◆ What to produce: Each line from the one with "Click the circle" through the end of the records below should be transcribed exactly, and each picture should be skipped.

[Records from a data collection]
-- Opening Marker --

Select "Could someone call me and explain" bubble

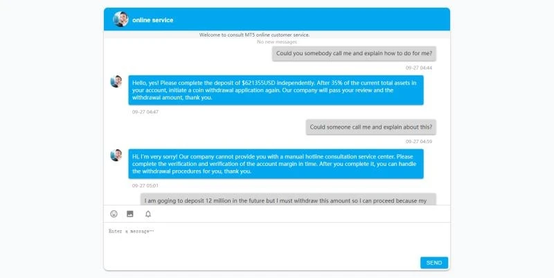pyautogui.click(x=370, y=127)
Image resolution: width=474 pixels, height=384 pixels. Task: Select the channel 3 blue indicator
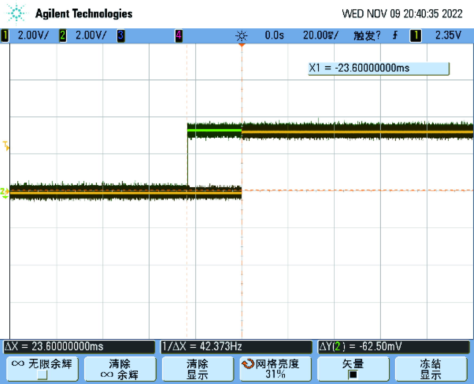121,36
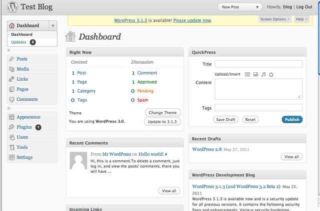Click into the QuickPress Title field

[x=259, y=64]
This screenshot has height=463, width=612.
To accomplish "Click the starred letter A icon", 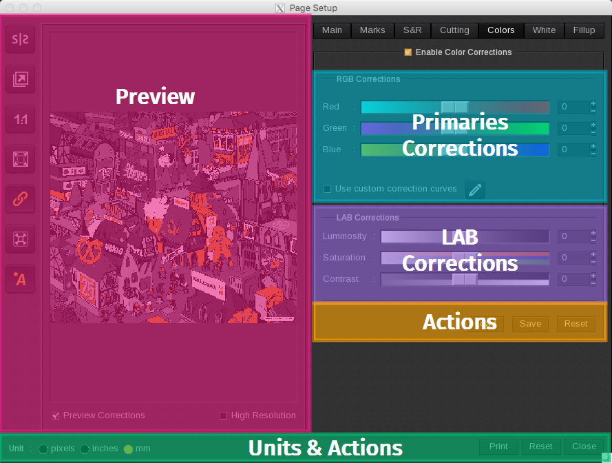I will coord(20,279).
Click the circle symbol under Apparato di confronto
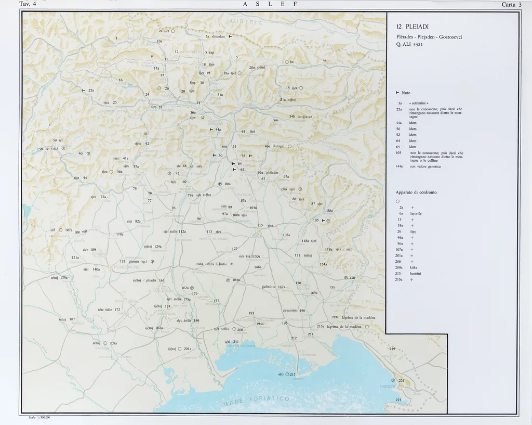Viewport: 532px width, 425px height. pyautogui.click(x=397, y=201)
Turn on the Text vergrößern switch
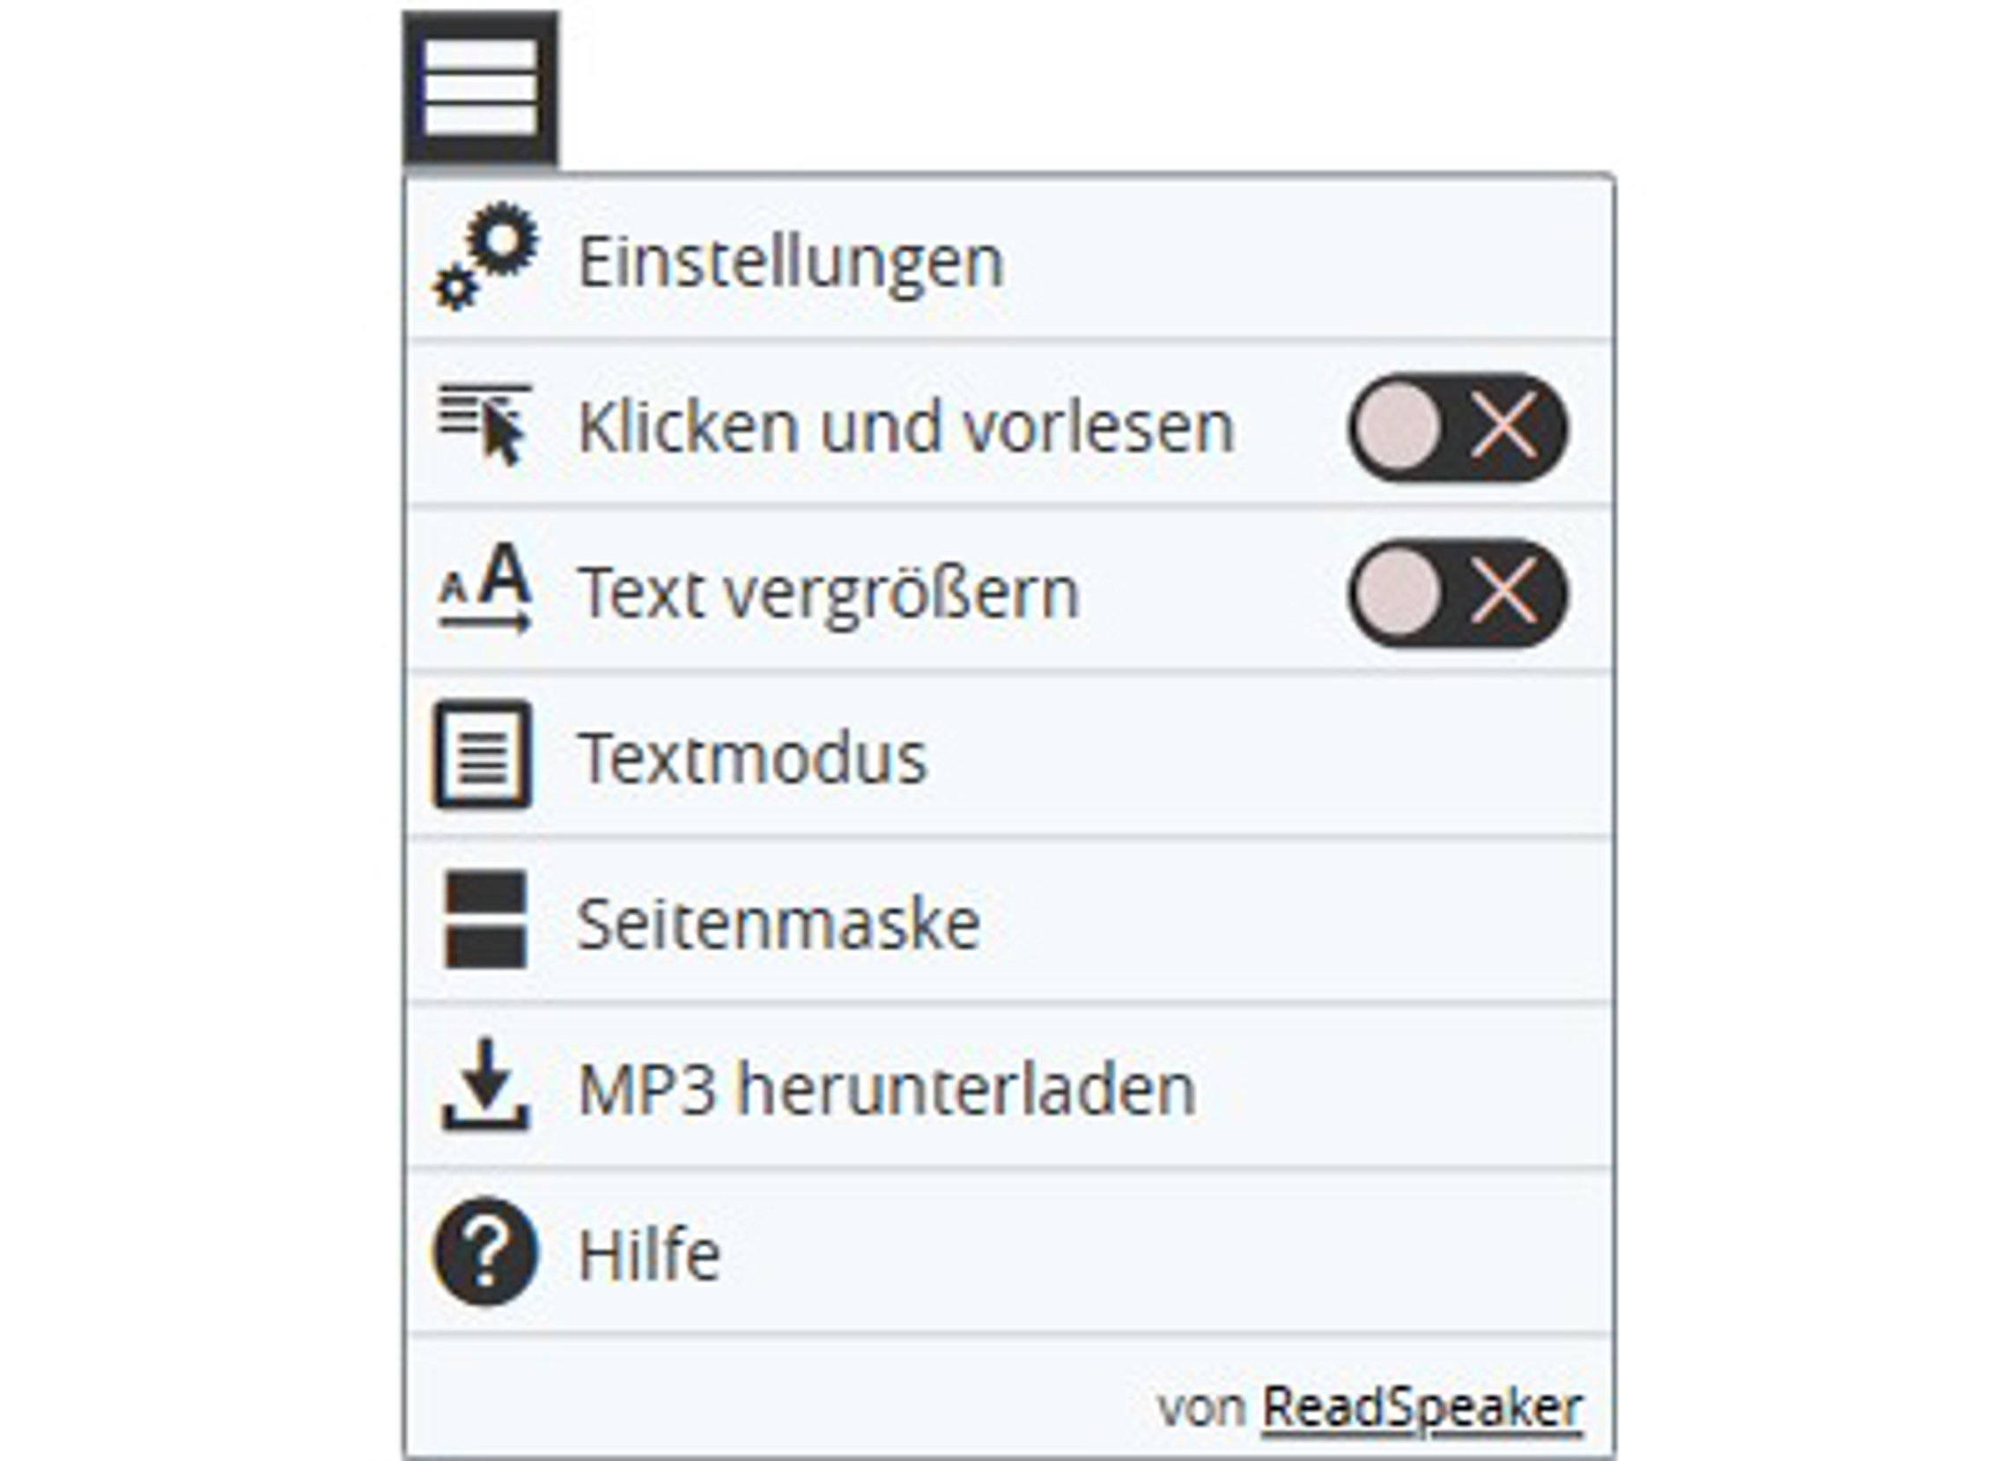Screen dimensions: 2008x1461 1457,592
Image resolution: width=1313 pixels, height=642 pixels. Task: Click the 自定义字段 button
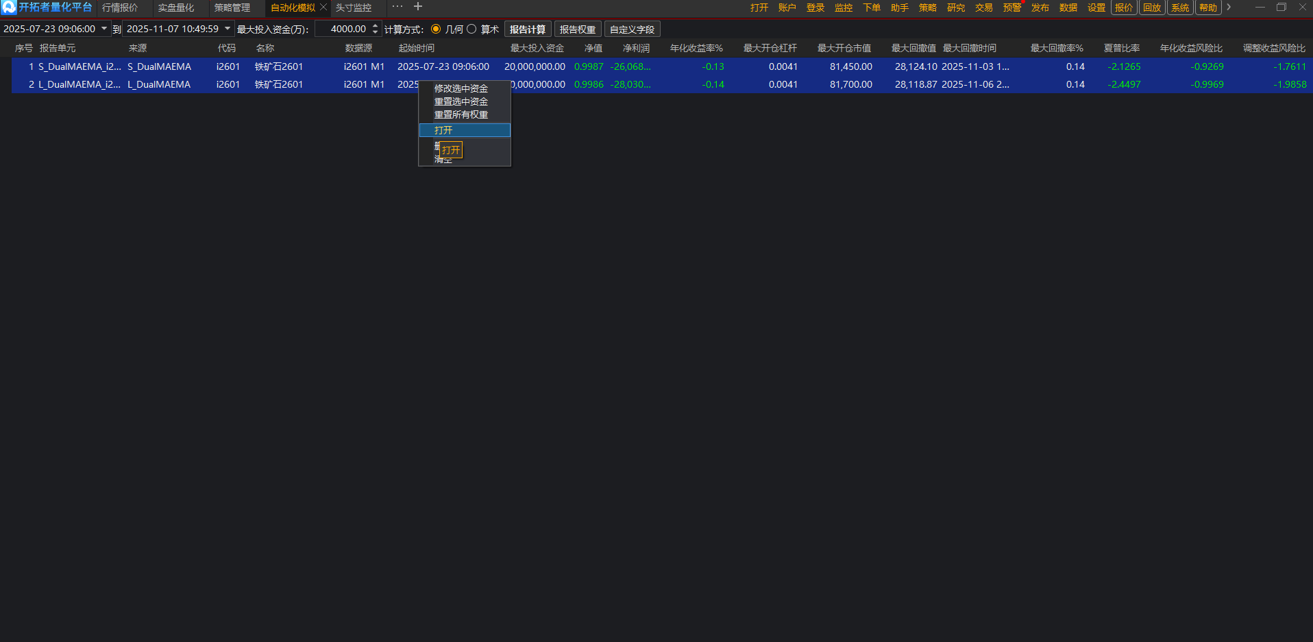click(632, 29)
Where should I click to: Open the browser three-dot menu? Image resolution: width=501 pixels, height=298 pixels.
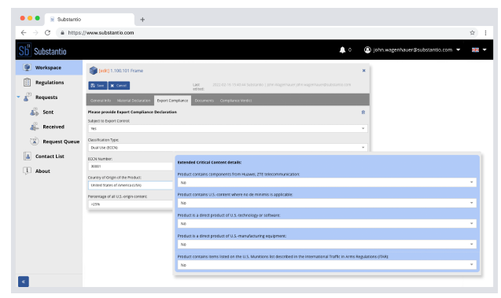[x=485, y=32]
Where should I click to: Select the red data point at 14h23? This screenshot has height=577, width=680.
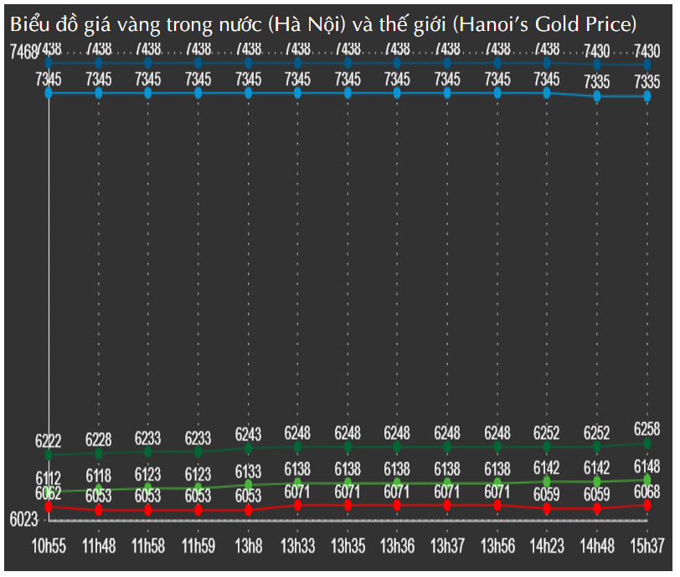pos(548,508)
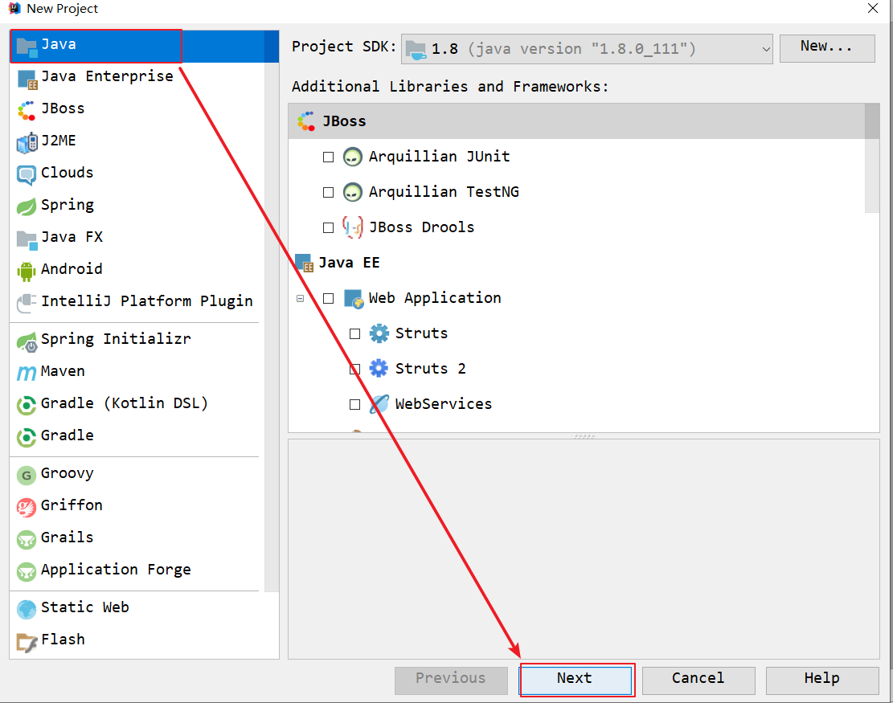
Task: Click the Gradle (Kotlin DSL) icon
Action: pos(27,404)
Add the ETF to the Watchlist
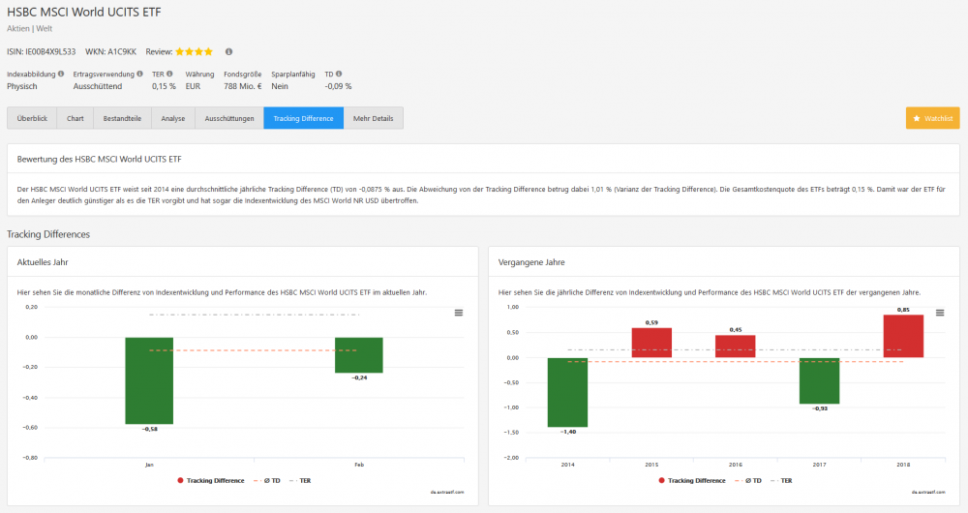968x513 pixels. click(932, 118)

-- Closing Marker --

◆ Result of the task:
Click the circle symbol under Apparato di confronto
Viewport: 532px width, 425px height. pyautogui.click(x=397, y=201)
Turn on the Text vergrößern switch
Screen dimensions: 2008x1461 1457,592
Image resolution: width=1313 pixels, height=642 pixels. Task: Click the 自定义字段 button
click(632, 29)
Where should I click to: Open the browser three-dot menu? Image resolution: width=501 pixels, height=298 pixels.
[x=485, y=32]
Where should I click to: Select the red data point at 14h23? This screenshot has height=577, width=680.
pos(548,508)
Task: Click the Gradle (Kotlin DSL) icon
Action: pos(27,404)
Add the ETF to the Watchlist
968x513 pixels. click(932, 118)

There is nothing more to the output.